Thursday, April 24, 2008

An explosion of a different kind

All is quiet and peaceful. Until suddenly, you're on a roll. Someone's just doused you with a tank full of crispy cool water in the middle of summer and sent you rolling down a water slide - you land with a splash into a pool. And start gasping with excitement. Possibly bobbing up n down in there as well.

That's how an idea hits me. And no, it's usually not just one. They come like an army - Determined. Energized. Blinding. They march straight into my head; going all over the place like a swarm of bees. Almost like an explosion. Leaving me gasping.

I don't know what is it with ideas and me?! (Didn't I warn you this blog would have a lot of 'me'?! :P) They seem to love me, and come very unexpectedly. In the middle of the night. When I'm slapping a roti onto the tava. When I'm on a phone call. In the IGP lecture. On the roads. In the train. While gazing at the stars. While sitting at LKP. On the terrace. In the rains. Sipping on a cuppa coffee. Listening to music. Day dreaming. While trying to write a report. While listening to my boss's briefing. While working at office. Like today.

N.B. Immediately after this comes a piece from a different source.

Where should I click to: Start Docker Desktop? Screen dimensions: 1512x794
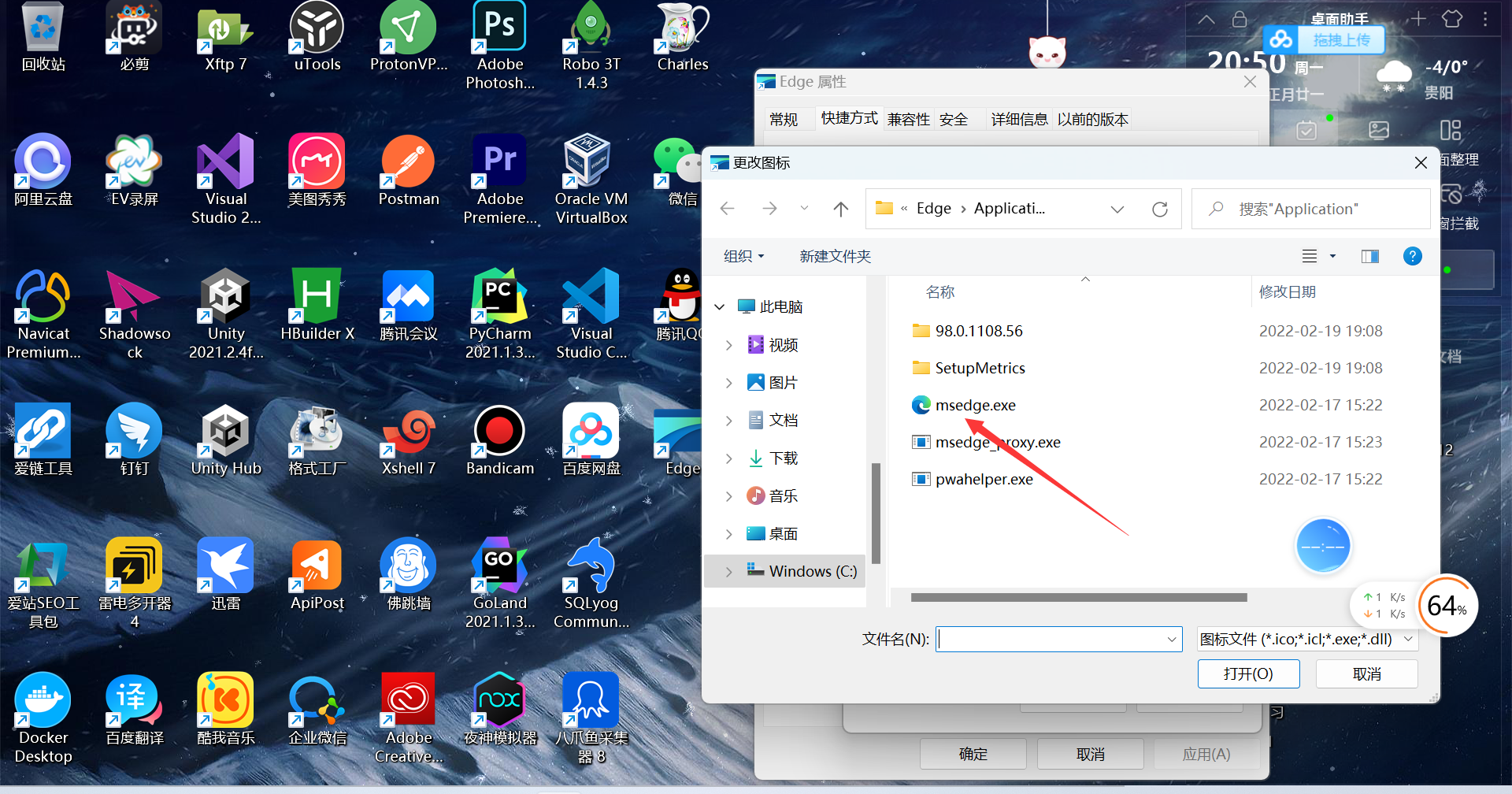click(43, 699)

An idea can hit me anytime. It's both a cause and an effect. I shall proceed to explain *Ahem!*

One can judge an event or an experience on many parameters. Exciting/dull, fun/boring, learnt something/useless, memorable/watevah, blah blah blah...to me, it's simple. One point measure. Stimulation. How much the event/experience, or even person for that matter - stimulated my mind. Evoked thoughts. Not so much what happened outside, but what it changed within. I know the signs by now. Slowly rising pulse. Eventually racing. Eyes darting here n there. Decibel levels increasing when I talk. Slight vibration in my hands. A weird sort of energy. And a mind abuzz with ideas. Loads of them. All kinds. Sometimes, the energy gets too much for me to handle. In fact, most of the times. Unless I give it an outlet. If I don't write/scream/laugh/talk/dance away the energy, it can get very bad. I could be found jumping up n down on the couch. Or throwing my hands in all directions in gestures that seem meaningless. Or could even look like my face is about to burst - it shines n glows, my cheeks turn red with excitement. Sometimes, it becomes a frenzy. And if I don't release the energy, it results into physical pain. ("Huh?! What?! Aw come on....you gotta be kidding!" *sigh* I knew you wouldn't believe this one. Never mind. You can call me a weirdo if that gives you a reason to believe) Which is when I do something like what I'm doing write now. Even as I occasionally clutch my right shoulder to try n stop it from paining. *ouch*

It can get distracting if it happens in the middle of a lecture. Which it has. Many a time. Being in the institute that I am in, I'm not surprised. IIM A has quite a few brilliant profs. People who perhaps don't need to teach, but do it only coz they love teaching. They're madly passionate about their subject, and are capable of evoking that passion in anyone who steps in with an open mind. I have, many a time. And have stepped out clutching my shoulder, or hand, or head. Sometimes, it's been too much too take. I mean, firstly the prof's too good. Secondly, that morning's good and I'm in class with an open mind. Thirdly, the lecture unravels itself so beautifully. The process kicks in. I have often been left perplexed and helpless, as my mind wildly races from the hills of Switzerland and what kind of a house I'd like there to what the Education minister should be doing with schools right now. *Buzzzz* Until the prof.'s voice fades away, and I can hear only my own. Lots of them, going off at the same time. Very soon, I'm in my own world. Oh all's well until I get cold called and jolted back into reality. With the guilt that I took off on a trip in the middle of an amazing lecture. But what could I have done - the very lecture was the cause - don't you see?!!

I first started jotting down thots on the last pages of my full scape books. Until they started eating from backwards into the actual notes. I now carry an 'Idea diary' or more aptly titled 'Random Thoughts'. I remember reading sometime - Alyque Padamsee once said somewhere - "The secret of my creativity is this -" And he held up a pen and a diary. "I carry this with me all the time." Trust me, he's right. I can safely get back to my lecture now, once I've got one rush of ideas outta my way, until the next batch strikes...

So that's what happened today, Imli. I started talking to Bhupi (a co-intern from IIM B) about my current confusions, my passion, my dreams...ahhh! my dreams. They send me on a frenzy too. All it took today was me starting to talk about making a difference, doing something about education, how would I do it and when, what would happen to my livelihood, material comfort, the other random things I've always wanted to do...like theatre...RJing...exploring the interiors of India..venturing out on my own...and there I was on another one of my trips. Only that this time round, operational issues kicked in and I started thinking about my 'dreams' more seriously. For longer. Which pushed up the energy even more. *Sigh*

And now here I am, in the middle of the night trying to regain my lost composure. Any ideas, anyone?!

Did I just say 'ideas'?! Aaaaaarrrrgghhhhh!